STATED PROBLEM —
Format every line of the listing, from its first line through the line containing "I will 115,176.", as a JSON list of strings, one string per line. Omit blank lines.

DATA PROVIDED —
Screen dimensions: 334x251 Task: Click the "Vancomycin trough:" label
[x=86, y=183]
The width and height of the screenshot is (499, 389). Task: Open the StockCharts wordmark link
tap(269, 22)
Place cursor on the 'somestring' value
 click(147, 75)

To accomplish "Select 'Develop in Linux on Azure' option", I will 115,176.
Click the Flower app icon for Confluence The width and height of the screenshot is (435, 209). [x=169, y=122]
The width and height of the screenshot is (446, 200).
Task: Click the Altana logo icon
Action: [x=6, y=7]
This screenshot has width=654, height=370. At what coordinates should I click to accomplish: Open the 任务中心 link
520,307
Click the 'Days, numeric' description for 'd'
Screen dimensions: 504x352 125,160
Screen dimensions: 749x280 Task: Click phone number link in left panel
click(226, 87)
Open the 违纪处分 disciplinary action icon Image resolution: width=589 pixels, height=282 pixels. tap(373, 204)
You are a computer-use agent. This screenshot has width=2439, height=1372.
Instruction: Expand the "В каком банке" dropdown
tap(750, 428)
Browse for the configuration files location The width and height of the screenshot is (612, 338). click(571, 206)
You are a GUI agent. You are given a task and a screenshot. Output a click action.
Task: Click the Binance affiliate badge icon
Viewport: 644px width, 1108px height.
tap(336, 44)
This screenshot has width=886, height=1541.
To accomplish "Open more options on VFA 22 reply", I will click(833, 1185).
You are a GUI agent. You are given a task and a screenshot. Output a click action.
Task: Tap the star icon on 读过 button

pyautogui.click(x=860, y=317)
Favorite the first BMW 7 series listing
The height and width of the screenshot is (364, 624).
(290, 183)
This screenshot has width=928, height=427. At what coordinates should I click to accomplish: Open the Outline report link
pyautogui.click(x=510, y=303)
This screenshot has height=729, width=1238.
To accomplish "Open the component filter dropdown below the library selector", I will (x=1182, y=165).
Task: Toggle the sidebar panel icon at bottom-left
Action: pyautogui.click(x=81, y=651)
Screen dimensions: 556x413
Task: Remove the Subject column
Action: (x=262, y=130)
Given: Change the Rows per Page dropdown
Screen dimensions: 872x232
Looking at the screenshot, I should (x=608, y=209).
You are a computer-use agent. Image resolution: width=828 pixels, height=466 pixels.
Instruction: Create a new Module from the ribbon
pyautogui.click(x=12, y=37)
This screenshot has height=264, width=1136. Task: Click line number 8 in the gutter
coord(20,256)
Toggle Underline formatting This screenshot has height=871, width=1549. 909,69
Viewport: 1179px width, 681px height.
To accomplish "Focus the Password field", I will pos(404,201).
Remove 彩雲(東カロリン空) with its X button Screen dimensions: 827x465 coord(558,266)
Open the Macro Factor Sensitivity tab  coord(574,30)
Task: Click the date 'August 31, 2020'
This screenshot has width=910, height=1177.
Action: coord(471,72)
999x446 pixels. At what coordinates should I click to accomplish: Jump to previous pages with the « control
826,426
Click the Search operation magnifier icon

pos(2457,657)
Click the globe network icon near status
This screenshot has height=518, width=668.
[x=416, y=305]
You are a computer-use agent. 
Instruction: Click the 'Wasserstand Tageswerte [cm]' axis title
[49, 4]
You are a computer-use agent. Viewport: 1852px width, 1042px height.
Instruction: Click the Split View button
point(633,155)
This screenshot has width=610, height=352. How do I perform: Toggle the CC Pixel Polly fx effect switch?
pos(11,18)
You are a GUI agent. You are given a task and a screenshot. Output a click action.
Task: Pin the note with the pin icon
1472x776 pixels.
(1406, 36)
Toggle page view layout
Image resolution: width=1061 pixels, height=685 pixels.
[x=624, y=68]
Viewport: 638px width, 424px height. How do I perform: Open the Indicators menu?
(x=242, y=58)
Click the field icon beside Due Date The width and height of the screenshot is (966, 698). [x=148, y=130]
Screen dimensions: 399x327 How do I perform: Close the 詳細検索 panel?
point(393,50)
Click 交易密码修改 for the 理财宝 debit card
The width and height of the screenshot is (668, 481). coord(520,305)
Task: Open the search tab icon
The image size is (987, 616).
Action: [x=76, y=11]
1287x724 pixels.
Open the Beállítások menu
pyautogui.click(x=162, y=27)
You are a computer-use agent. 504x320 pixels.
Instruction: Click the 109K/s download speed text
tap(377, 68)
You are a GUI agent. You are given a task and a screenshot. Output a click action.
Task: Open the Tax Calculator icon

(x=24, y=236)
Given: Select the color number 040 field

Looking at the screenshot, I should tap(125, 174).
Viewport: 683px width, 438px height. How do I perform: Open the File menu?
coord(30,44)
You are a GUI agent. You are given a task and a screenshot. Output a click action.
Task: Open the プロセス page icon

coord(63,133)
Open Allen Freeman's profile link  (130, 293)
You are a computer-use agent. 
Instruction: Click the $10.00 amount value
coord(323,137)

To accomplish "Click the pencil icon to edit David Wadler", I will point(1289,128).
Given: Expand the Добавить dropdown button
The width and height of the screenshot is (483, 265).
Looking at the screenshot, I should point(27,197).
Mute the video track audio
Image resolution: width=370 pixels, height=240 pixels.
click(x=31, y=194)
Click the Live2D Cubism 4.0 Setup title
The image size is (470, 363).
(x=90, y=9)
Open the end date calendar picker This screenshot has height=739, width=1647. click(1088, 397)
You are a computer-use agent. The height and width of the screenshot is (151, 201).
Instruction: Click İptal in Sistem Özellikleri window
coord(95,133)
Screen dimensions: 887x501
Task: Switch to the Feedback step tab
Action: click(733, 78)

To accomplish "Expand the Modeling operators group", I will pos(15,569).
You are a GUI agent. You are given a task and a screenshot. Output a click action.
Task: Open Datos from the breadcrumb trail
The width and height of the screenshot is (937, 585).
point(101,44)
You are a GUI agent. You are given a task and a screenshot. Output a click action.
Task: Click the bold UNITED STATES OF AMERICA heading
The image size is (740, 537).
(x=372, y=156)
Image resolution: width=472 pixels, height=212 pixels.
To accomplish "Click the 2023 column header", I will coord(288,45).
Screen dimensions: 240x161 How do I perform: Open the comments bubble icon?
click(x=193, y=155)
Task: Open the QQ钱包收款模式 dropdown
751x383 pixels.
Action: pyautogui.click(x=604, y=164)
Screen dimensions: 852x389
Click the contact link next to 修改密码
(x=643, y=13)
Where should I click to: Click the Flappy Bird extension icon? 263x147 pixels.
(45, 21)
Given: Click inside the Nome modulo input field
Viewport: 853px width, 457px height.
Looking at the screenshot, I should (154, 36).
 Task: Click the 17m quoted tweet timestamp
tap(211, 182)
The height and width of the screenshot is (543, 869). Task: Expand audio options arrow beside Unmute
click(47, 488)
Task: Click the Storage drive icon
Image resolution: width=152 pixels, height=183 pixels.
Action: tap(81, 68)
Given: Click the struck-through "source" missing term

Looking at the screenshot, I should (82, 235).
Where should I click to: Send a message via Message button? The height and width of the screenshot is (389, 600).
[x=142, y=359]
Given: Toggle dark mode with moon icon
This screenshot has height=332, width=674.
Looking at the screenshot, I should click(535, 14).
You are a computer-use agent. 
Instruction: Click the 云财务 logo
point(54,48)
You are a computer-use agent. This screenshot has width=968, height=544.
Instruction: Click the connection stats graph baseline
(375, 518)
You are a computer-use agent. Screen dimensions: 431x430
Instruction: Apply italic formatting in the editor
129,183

SOLUTION TO THE PROBLEM —
[
  "Screen dimensions: 334x251 Task: Click the \"Vancomycin trough:\" label",
  "[x=86, y=183]",
  "The width and height of the screenshot is (499, 389). Task: Open the StockCharts wordmark link",
  "tap(269, 22)",
  "Place cursor on the 'somestring' value",
  " click(147, 75)",
  "To accomplish \"Select 'Develop in Linux on Azure' option\", I will 115,176."
]